### How to complete this task
Every entry must be given again exactly as it is written.

═══ Task input

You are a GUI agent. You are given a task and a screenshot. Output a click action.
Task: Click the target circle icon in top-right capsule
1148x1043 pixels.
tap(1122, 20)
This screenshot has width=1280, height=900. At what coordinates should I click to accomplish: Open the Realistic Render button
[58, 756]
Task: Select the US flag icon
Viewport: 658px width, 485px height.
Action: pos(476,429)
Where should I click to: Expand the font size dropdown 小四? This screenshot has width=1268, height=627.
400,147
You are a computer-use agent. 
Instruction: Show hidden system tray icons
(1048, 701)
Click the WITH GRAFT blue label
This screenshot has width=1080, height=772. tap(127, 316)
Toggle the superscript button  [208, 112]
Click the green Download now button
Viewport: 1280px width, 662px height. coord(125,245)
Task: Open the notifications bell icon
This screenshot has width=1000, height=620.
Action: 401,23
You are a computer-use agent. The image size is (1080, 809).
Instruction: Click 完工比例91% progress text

══════

### Answer for the task
You are a GUI agent. You are given a task and a screenshot. Output a click action.
Task: Click the target circle icon in top-right capsule
1148x1043 pixels.
tap(1122, 20)
This screenshot has width=1280, height=900. At what coordinates should I click to accomplish: Open the Realistic Render button
[58, 756]
Task: Select the US flag icon
Viewport: 658px width, 485px height.
Action: pos(476,429)
Where should I click to: Expand the font size dropdown 小四? This screenshot has width=1268, height=627.
400,147
You are a computer-use agent. 
Instruction: Show hidden system tray icons
(1048, 701)
Click the WITH GRAFT blue label
This screenshot has width=1080, height=772. tap(127, 316)
Toggle the superscript button  [208, 112]
Click the green Download now button
Viewport: 1280px width, 662px height. coord(125,245)
Task: Open the notifications bell icon
This screenshot has width=1000, height=620.
Action: 401,23
You are a computer-use agent. The image size is (1080, 809).
Instruction: Click 完工比例91% progress text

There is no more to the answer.